Page 10 of The Lilac River

I resisted an eye roll. “You must be very proud.”

“I am.” She smoothed her skirt. “Anyway, we’re hosting the Mayor tonight. Caterers arriving any minute.”

Of course. Mayor Miller. The man I hated more than anyone. The man who ruined more than just one life.

Monica smirked. “Probably shouldn’t have mentioned him, given the history between you and Nash.” Her voice dripped with faux sympathy. “He dumped you, right?”

My throat closed.

The ball of rage in my chest swelled. My nails bit into my palms.

“He was always flirting with me anyway,” she added lightly.

Enough.

I inhaled sharply. “That was a long time ago. We were all just kids.” I turned away, fiddling with a poster.

But she didn’t leave.

“It’s okay, I get why you don’t want to talk about it.”

Her words were knives wrapped in silk.

She was the same girl from high school, only better dressed and meaner with age.

I kept my back to her. Held the tears. Held the scream.

“Like I said,” I replied quietly, “a long time ago.”

Silence stretched. Then the click of heels. A distant door slam.

I sagged against a chair.

Her words shouldn’t have meant anything. But they did. Because they hit the one place I’d never fully healed.
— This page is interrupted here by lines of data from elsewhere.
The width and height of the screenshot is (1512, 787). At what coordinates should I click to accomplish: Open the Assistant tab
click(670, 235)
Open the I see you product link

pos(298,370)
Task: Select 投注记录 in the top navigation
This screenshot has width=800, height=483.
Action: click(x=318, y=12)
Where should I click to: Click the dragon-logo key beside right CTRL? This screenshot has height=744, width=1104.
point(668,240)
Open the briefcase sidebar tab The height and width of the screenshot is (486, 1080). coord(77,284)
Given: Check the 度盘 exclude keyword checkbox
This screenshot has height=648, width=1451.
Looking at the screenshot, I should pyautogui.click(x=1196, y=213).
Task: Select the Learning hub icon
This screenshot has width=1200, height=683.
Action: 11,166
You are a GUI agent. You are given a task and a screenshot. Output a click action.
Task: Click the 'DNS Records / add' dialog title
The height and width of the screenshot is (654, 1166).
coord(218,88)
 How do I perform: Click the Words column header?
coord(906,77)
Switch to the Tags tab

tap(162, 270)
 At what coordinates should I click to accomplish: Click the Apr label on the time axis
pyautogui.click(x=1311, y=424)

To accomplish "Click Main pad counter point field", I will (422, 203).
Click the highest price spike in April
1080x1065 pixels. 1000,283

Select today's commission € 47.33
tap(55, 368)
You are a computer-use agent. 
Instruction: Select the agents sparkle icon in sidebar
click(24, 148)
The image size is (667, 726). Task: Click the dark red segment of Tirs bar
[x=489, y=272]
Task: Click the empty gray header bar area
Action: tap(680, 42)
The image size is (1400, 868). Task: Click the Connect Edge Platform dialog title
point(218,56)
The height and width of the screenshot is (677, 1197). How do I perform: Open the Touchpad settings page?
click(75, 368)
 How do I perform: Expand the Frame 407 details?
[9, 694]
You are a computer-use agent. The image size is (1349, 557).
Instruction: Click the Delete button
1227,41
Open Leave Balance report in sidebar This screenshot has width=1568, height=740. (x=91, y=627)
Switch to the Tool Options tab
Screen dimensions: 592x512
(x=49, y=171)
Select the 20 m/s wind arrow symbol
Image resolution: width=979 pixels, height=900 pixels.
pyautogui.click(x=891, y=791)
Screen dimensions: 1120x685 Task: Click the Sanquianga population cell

The place that still whispered his name.

The place that never really stopped bleeding.

“Seriously, Mom? Now?”

“Grandma says she needs it.”

In the background, I heard Grandma holler, “I do!”

I groaned. All this over canned pineapple.

“Fine. I’ll go.”

“It’ll take ten minutes,” Mom said.

Ten minutes too long. I wasn’t ready to face town. Not yet.

Still, the sooner I got it done, the sooner I could return to safety. I slipped into my car, drove the short distance, and parked gratefully in a space outside the store.

Downtown Silver Peaks looked the same; the cracked sidewalks, the multi-colored store fronts, the hand-painted flower boxes that popped with color even in the fading summer sun. The street was busy, families heading into Missy May’s Diner, teens loitering outside Mr. Frosty’s, a fresh coat of yellow paint going up on the liquor store door across the road.

I spotted Cody Hargreaves with a brush in hand. Normal. Familiar. Too familiar.